The input:
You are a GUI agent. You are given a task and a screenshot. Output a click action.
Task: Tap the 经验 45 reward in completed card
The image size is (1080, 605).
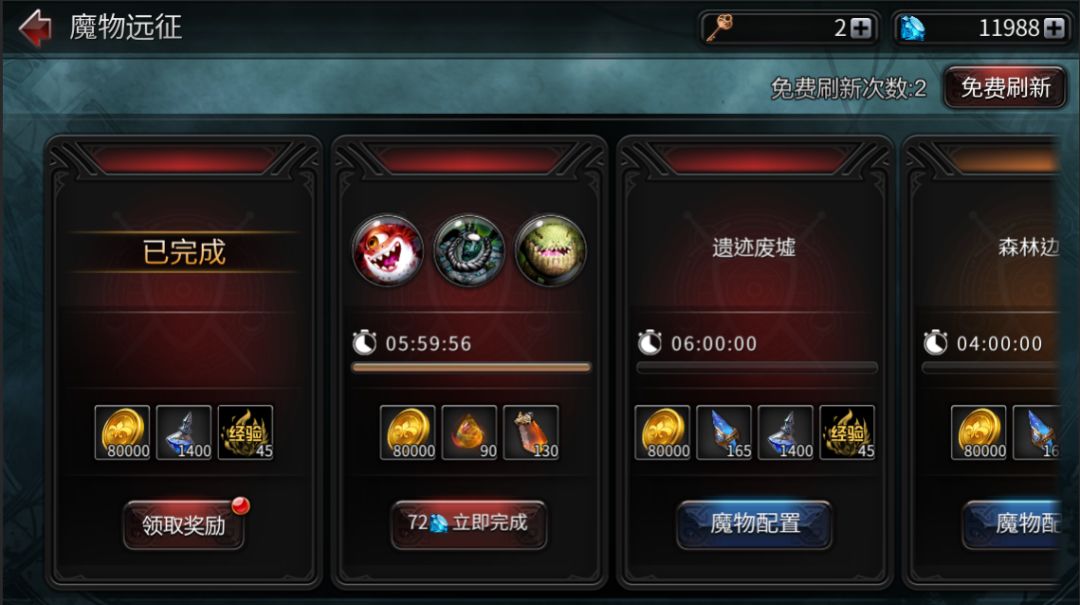[246, 433]
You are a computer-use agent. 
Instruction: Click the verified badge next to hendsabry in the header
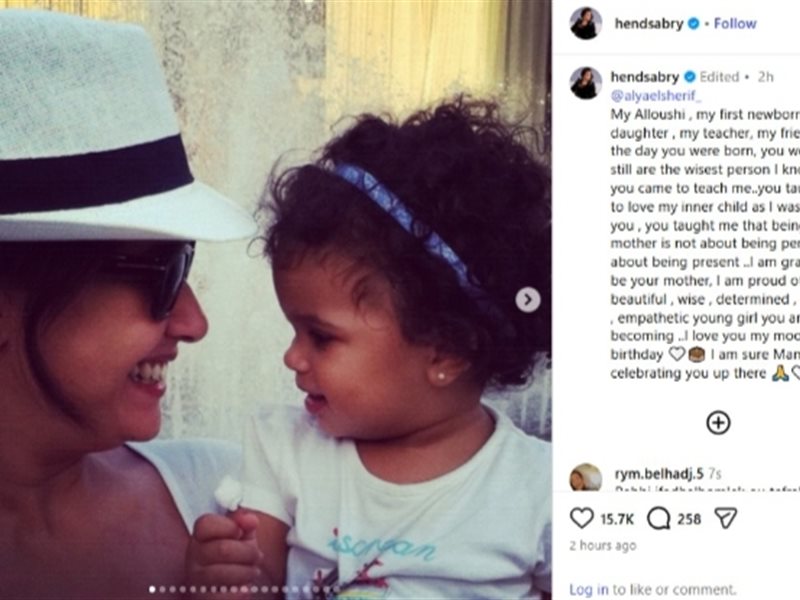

Assigned task: Leaving the pictures out, give back each line above exactly.

Exercise solution:
You are a GUI agent. You are given a task and a screenshot. Output a click action.
Task: Tap the 经验 45 reward in completed card
The image size is (1080, 605).
[246, 433]
You are a computer-use agent. 
Instruction: Click the verified badge next to hendsabry in the header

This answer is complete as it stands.